Brüksel Havayolları dışında şu anda Ebola ülkeleri Liberya, Gine ve Sierra Leone'ye uçan Avrupa Birliği havayolu bulunmamaktadır. Bu aynı zamanda Almanya, Avusturya ve İsviçre için acil tehlikeyi en aza indirir (Ekim 2014 itibariyle). Bununla birlikte, Afrika'dan giderek daha fazla mülteci, Avrupa'ya karadan veya Akdeniz'den geliyor. Burada hastalığın bulaşma riski daha büyük ve daha öngörülemez.
Almanya'da, Ebola gibi oldukça bulaşıcı hastalıkları olan hastalar için özel izolasyon servislerine sahip çok sayıda hastane ve klinik bulunmaktadır. Örneğin Hamburg, Berlin, Frankfurt am Main, Düsseldorf, Leipzig, Stuttgart, Würzburg ve Münih'te.

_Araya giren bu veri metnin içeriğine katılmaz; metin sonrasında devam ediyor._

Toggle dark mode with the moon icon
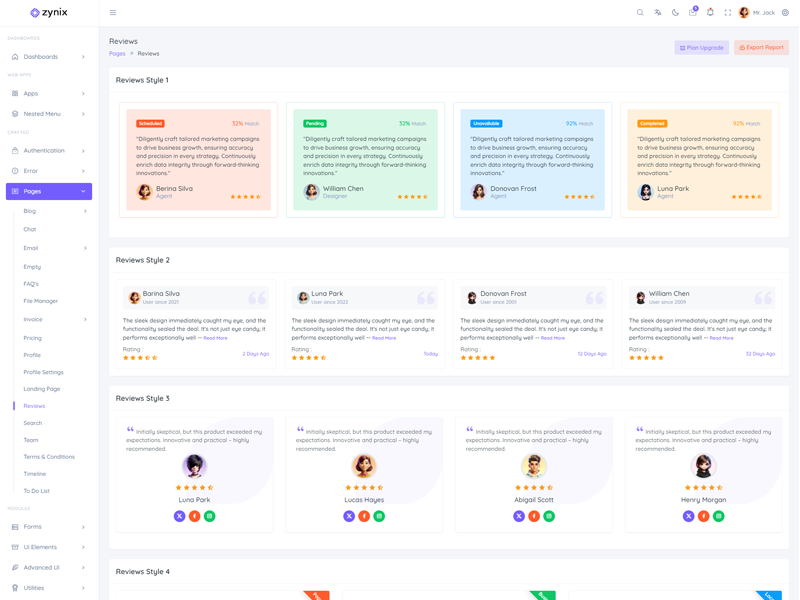The width and height of the screenshot is (800, 600). [x=675, y=13]
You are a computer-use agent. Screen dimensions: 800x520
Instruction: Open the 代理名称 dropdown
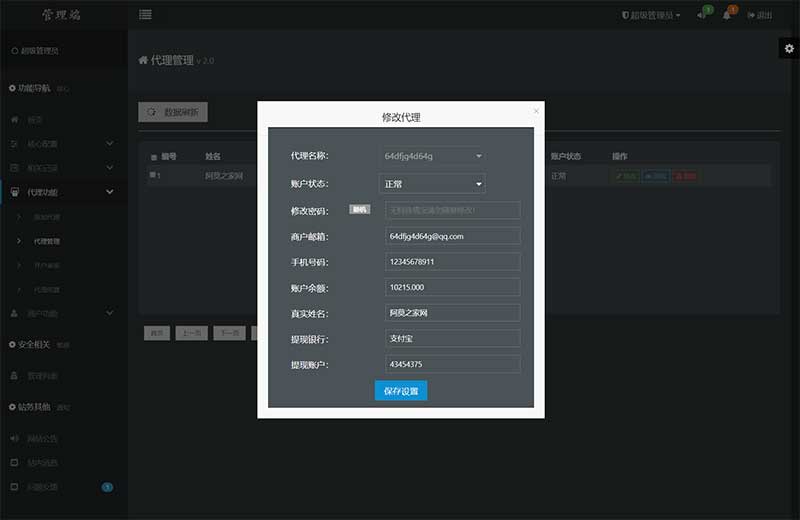click(x=435, y=156)
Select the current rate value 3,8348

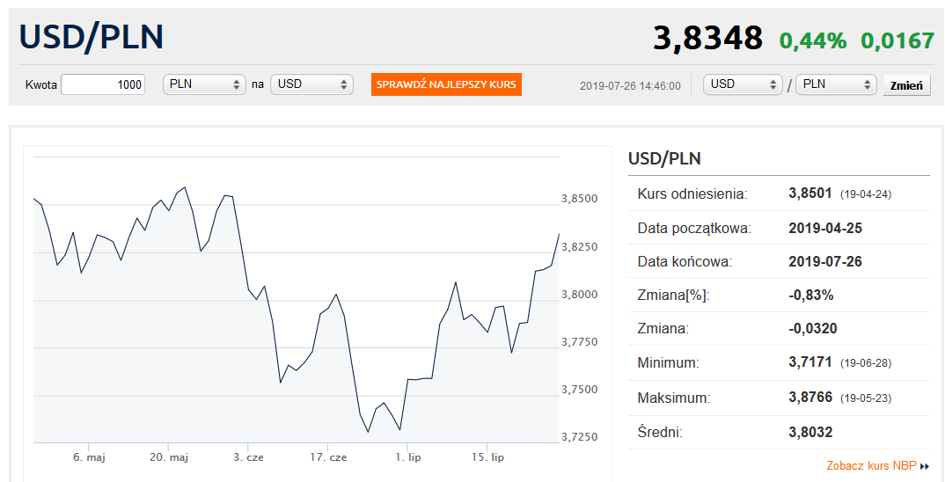[707, 38]
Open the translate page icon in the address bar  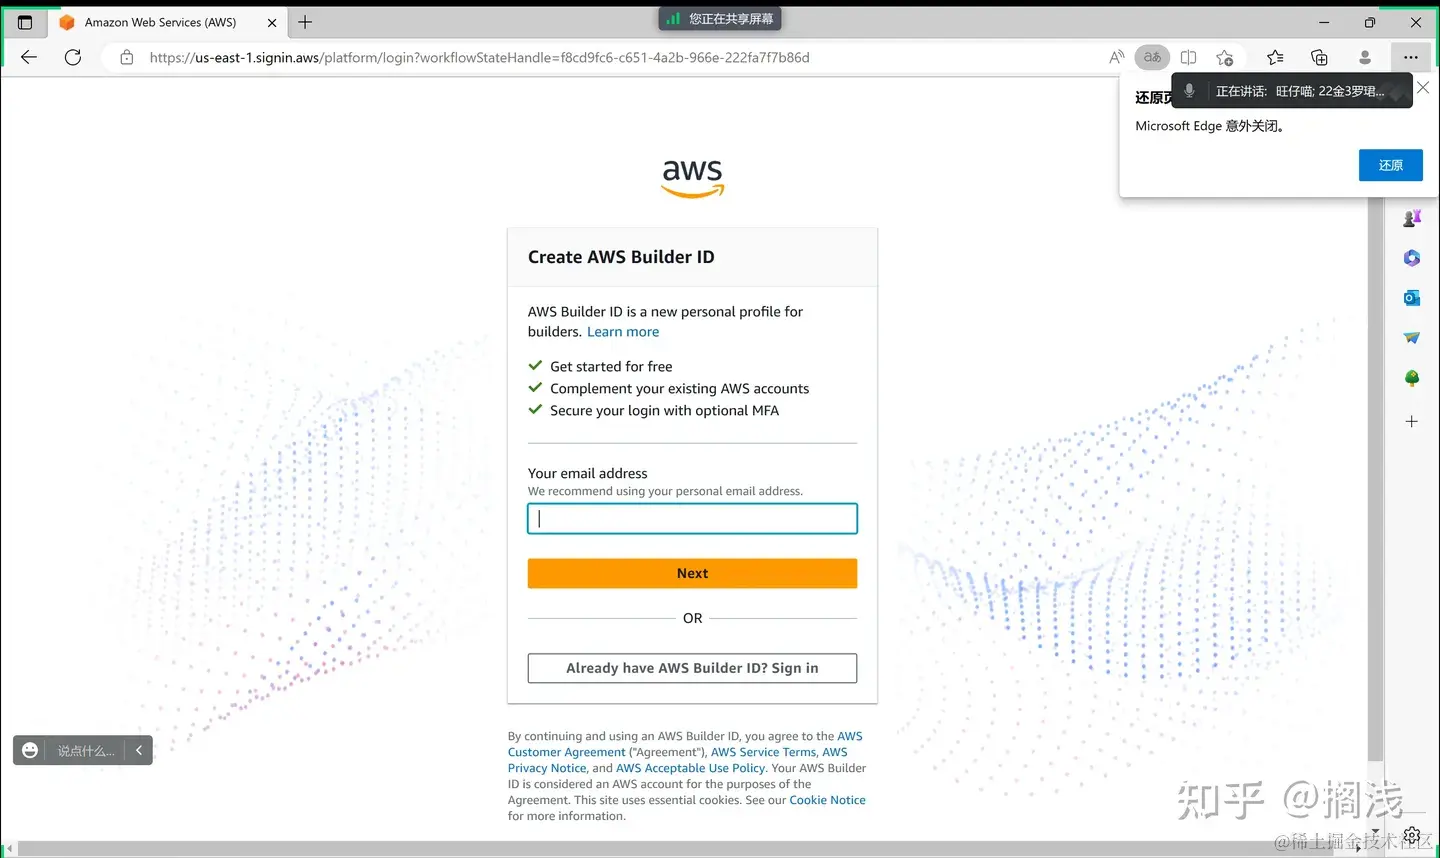1152,57
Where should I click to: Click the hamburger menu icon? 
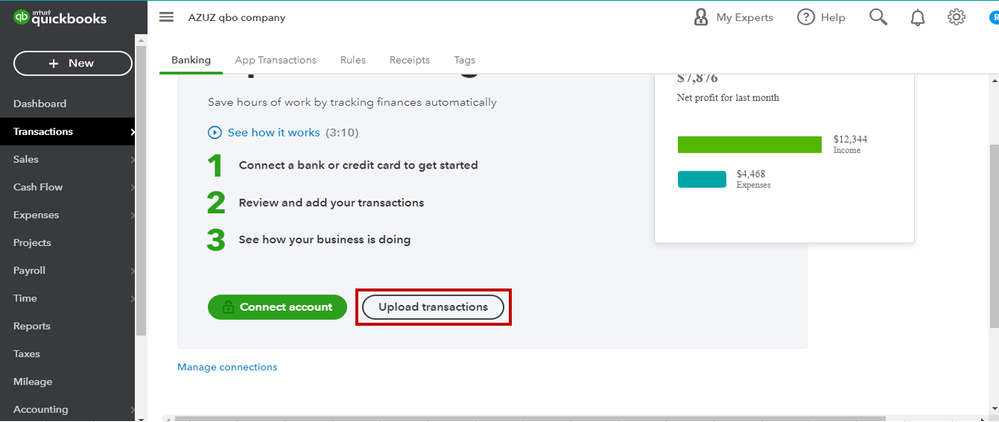(x=167, y=17)
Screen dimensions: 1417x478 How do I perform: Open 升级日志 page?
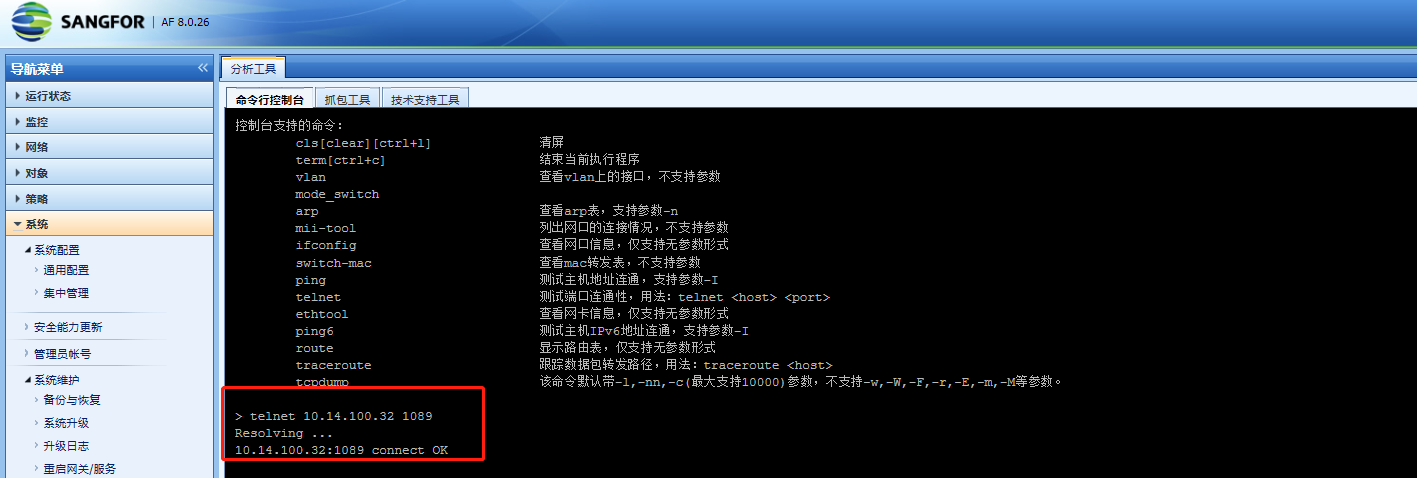click(x=66, y=446)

En kötü senaryoda, havalimanları onları Afrika'dan gelen gezginler ve mülteciler için bir merkez haline getirdiğinden, büyük şehirler başlangıçta risk altında olacaktır. Damlacık ve smear enfeksiyonu yoluyla enfeksiyon, yer altı ve banliyö trenlerinde de mümkün olabilir. Mecklenburg-Batı Pomeranya, Bavyera Ormanı, Hunsrück, Eifel, Emsland ve Yüksek Alpler gibi seyrek nüfuslu bölgelerde Ebola yayılma riski son derece düşüktür.
Almanya'da hala bir zincir enfeksiyonu olması durumunda, federal hükümet, Enfeksiyon Koruma Yasası (IfSG) yardımıyla olağanüstü hal ilan edebilir ve enfekte kişileri nüfusun geri kalanından korumak için zorla izole edip tedavi edebilir.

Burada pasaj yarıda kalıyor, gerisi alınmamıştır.